To-do: To do: Chet Baker, Hitchcock, Junior Eurovision.
[youtube=http://www.youtube.com/watch?v=XIizh6nYnTU]
- Tonight (Mon 27th): The Who double at Astor: Documentary The Kids Are Alright followed by the Who-scored drama Quadrophenia featuring the movie debut of Sting. [Astor]
- Tue 28th: The Chet Baker documentary Let’s Get Lost plays as part of ACMI’s ‘Jazz on Film’ series (Sunday 26th April-Saturday 2nd May). Other films featured during the festival include Jazz on a Summer’s Day, Charlie Haden Rambling Boy, Sun Ra: Space is the Place and Touch of Evil [Jazz on Film] Nova is also hosting the Melbourne premiere of Charlie Kaufman’s debut Synecdoche, New York. [Cinema Nova]
- Wed 29th: Final night of Cinematheque’s Louis Malle retrospective: Au revoir, les enfants his film on the Holocaust told through the eyes of two young boys and Zazie dans le metro a comic film regarded well enough by Truffaut that he wrote Malle an enthusiastic letter. [Cinematheque]
- Thu 30th: Wolverine releases wide while Quiet Chaos the Italian film about grief featuring Nanni Moretti opens at select art house cinemas. [Ed note: Quiet Chaos opens 21 May. Thanks to Jake W for the correction.] Also, ACMI starts a very short run of Sound Like Teen Spirit: A Popumentary, a documentary about the Junior Eurovision Song Contest. (Thursday 30th April-Sunday 3rd May.) [ACMI] And following the selection of Warwick Thornton’s film Samson and Delilah for the Cannes Film Festival, Nova is showing a retrospective of his short films. [Cinema Nova] [Ed note: Apparently cancelled. Sorry for all the errors. Internet's a bitch huh? Thanks Paul M.]
- Fri 1st: Freaky Fridays plays a cheesy 1950s sci-fi double feature with The Brain Eaters and The Mole People. [Freaky Fridays]
- Sun 3rd: Hitchcock double at the Astor: Rear Window (about an incapacitated photographer who suspects that a murder has occured in the apartment opposite his window) and Vertigo (a San Francisco-set psychological drama about a man’s obsession with a woman who imagines herself to be a tragic figure from history). [Astor]
Paul Martin
28/04/09 - 6:57 PM
Brad, the Warwick Thornton shorts have been postponed, on a date to be confirmed, but likely to be around three weeks ago. I heard it first-hand at the Nova, but there’s no information about this on the website (it still has the event as happening).
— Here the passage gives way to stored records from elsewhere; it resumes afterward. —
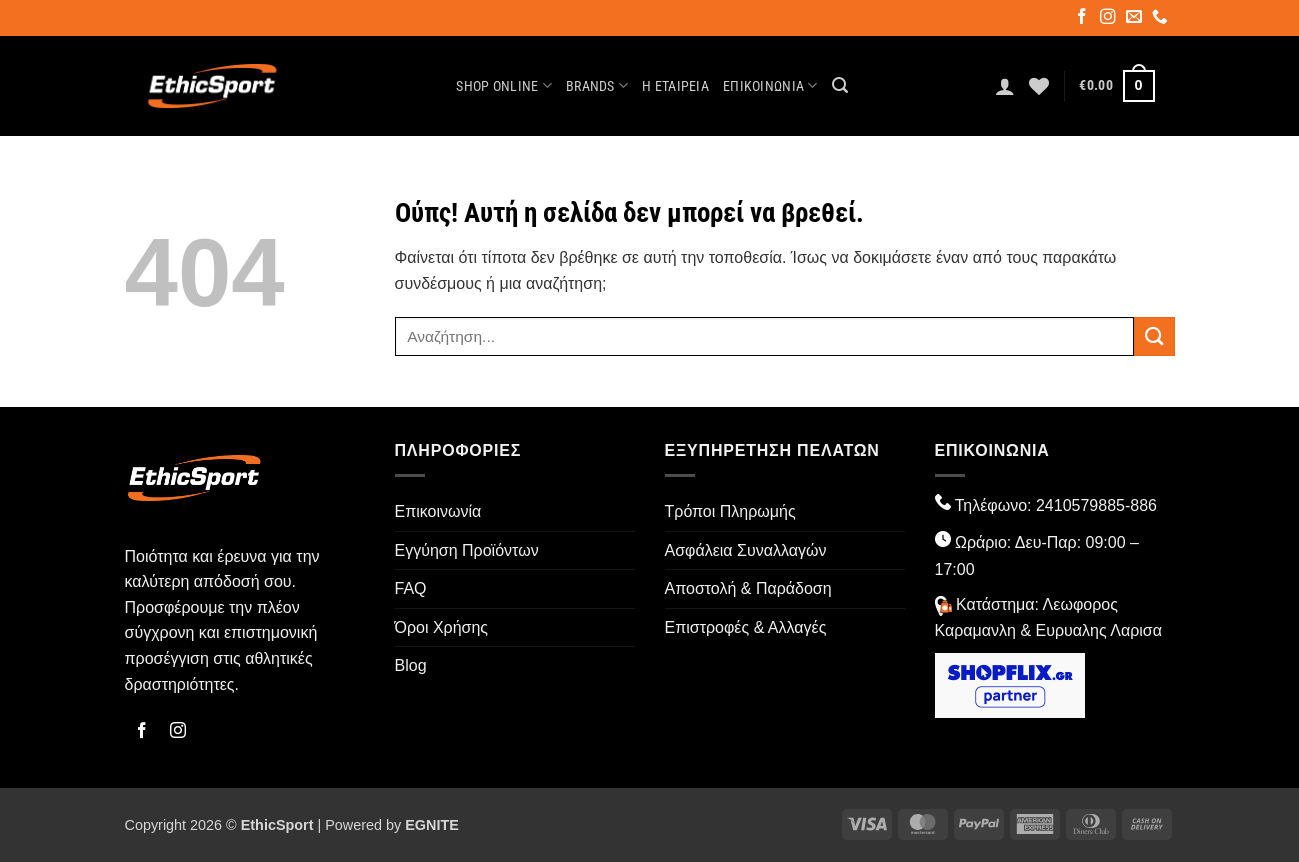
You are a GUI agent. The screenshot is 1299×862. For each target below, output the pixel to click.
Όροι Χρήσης (442, 627)
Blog (411, 665)
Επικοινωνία (770, 85)
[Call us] (1161, 19)
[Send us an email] (1135, 19)
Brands (597, 85)
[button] (840, 85)
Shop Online (504, 85)
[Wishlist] (1039, 86)
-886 (1141, 505)
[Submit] (1154, 336)
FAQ (411, 588)
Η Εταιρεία (675, 86)
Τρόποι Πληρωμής (730, 511)
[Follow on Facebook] (1083, 19)
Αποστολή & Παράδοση (748, 588)
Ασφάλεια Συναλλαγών (746, 550)
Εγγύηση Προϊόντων (467, 550)
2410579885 (1080, 505)
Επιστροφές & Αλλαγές (746, 627)
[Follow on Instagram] (1109, 19)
I was at the Nova for a screening of Synecdoche, New York. The verdict? In short, it’s a mind-bender, something you need to see more than once, ambitious, but not as compelling a film as say, Eternal Sunshine of the Spotless Mind.
Jake Wilson
28/04/09 - 11:03 PM
Wherever and whenever it shows up, I highly recommend Warwick Thornton’s short film Mimi, a fantasy-comedy starring Aaron Pedersen and David Gulpilil as indigenous ghostbusters. Upturns convention in more than one sense.
Brad
28/04/09 - 11:15 PM
I’m kinda wary of Samson and Delilah as an ‘indigenous issues’ film, but I’m happy to be surprised. The word has been good.
Paul Martin
28/04/09 - 11:25 PM
I have heard that Samson & Delilah is at least as good as Beneath Clouds, one of my favourite Australian films. I’m looking forward to it, and that it’s been accepted into Cannes tells you something about the quality of it.
Brad
28/04/09 - 11:38 PM
Beneath Clouds is great.
Jake Wilson
29/04/09 - 12:17 AM
If there was ever a film destined to challenge preconceptions about “indigenous cinema,” Samson and Delilah is the one. I look forward to seeing what you make of it.